Saved entries
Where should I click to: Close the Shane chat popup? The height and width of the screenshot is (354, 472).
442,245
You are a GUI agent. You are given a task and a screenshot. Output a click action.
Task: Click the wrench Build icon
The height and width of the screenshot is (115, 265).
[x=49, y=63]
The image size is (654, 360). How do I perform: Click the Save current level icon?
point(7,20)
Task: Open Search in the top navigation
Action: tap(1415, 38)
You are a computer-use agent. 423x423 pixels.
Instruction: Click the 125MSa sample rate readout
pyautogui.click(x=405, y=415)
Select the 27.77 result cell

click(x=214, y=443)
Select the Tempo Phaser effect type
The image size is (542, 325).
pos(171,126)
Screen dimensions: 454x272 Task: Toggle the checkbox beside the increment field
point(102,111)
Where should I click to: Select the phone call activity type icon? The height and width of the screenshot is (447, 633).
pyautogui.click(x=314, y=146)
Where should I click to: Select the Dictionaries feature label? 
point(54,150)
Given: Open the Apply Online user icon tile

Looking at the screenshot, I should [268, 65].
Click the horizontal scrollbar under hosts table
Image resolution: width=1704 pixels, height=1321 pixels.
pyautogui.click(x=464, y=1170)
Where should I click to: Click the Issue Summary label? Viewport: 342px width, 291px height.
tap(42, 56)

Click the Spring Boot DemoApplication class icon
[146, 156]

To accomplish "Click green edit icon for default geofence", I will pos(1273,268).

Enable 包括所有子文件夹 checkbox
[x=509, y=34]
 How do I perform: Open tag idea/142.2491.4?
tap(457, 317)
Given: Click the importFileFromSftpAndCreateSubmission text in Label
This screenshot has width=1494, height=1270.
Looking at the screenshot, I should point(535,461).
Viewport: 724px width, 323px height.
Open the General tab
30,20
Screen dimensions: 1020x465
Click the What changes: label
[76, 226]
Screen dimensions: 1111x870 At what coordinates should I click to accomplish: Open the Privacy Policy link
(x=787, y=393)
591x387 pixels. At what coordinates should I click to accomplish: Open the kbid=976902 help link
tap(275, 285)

__What to work on__. Count the lines in the listing above that contain the string "dimensions", treating uppercase and lowercase as different. Reply with the number alone.

__Answer to the task__. 3